To be fair, 3 of the $3.5 million goes to Assange's travel budget, hookers, and blow, so the Bitcoin exchange ought to be sufficient for their actual hosting needs.
Even the most robust, most de-centralized organization will fall against a good drop on their mineral line.
kekekekekek
While wikileaks certainly does have a few histrionic personalities, they have an additional expense: In the service of being "responsible" in shedding light on dark places, they do their own editorial work on material that comes to hand, so that "List of undercover informants working in $DUSTY_HELLHOLE" doesn't get the same release as "Redacted to avoid embarrassing $AGENCY".
If you just want to move leaked docs into public distribution like shit through a goose, that's a comparatively simple and cheap problem(with the only real difficulty being on the collection end). Shove it on bittorrent, possibly spiced with some porn so people will download and seed, and call it a day.
If you want to run an operation that seeks to maximize transparency, on the other hand, you have to assure would-be-whistleblowers and leakers that legitimate(or at least proximately legitimate: you might have issues with the CIA fucking around in hellhole X with complete lack of public oversight; but you probably don't want undercover agents X,Y, and Z getting their heads hacked off) secrecy will be preserved, while illegitimate secrecy-in-the-service-of-impunity will be lifted. That part gets slow and comparatively expensive...
Intelligence networks have been trying like clockwork to get Wikileaks shut down ever since their parent governments started getting embarrassed by the leaks.
If this were the case, the best way to shut down WL would not have been through a protracted series of half-blunders through the media and courts over three years across a dozen jurisdictions. A commercial off the shelf solution to cleanly eliminate all crucial members of the WL organization can be hand for well under 10,000 euro per head. Heck, hundreds of supposedly embarrassed rich and powerful, or simply angry, individuals who would have had a beef with WL could have ordered similar services online in the time elapsed.
I think you overestimate the importance of WL and its activities.
There are 1.1... kinds of people.
If humans are not capable of governing themselves, they sure as hell aren't capable of governing others.
Just release the information and you don't need hosting - other people will host it for you.
What WikiLeaks is doing is self aggrandizement - dripping it out slowly so as to build fame and money for themselves. Just what they are complaining about
If $3.5 million would be transferred using bitcoin, these would likely turn out to be more in the end. Because pumping $3.5 millions onto bitcoin/fiat exchange markets would most likely start a rally at some point. Coins bought before the rally would therefore be worth more.

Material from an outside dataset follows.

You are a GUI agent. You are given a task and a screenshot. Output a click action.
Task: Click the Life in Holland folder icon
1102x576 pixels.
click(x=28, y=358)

Now for a more interesting question to ask: What services/goods can wikileaks buy directly with bitcoins?
Skimming orver this list: https://en.bitcoin.it/wiki/Trade, I can think of the following:
* VPS and other network services (also anonymous) ...
* Coffee, Tee, Tobacco
* something from silkroad (?)
* Consulting
* Web Design
* Legal Services
*
And I give these guys a little leeway because I don't think most people are asking themselves what they'd really do in a combat situation. Most people here have never had to lay their life on the line for others and don't know what it is to make such decisions.
Alternately: most people have no idea what they would do if thrust into a life-or-death situation by their corporate masters. They'd probably just shoot the nearest strangers. Funny, how this seems to happen repeatedly.
I feel fantastic, and I'm still alive.
No, don't give me the fucking wall street journal's opinion on the matter.
If you say that Amnesty International has a beef with Wikileaks, give me a link to an Amnesty website, not to a pro-war propaganda outfit.
I don't want your spin, I want facts.
You can't take the sky from me...
The human creatures are fundamentally based on hiding, lying and manipulating. Not just some, not the majority, but every.single.person on this entire planet.
Wikileaks is a travesty. A PR stunt. A joke. A play.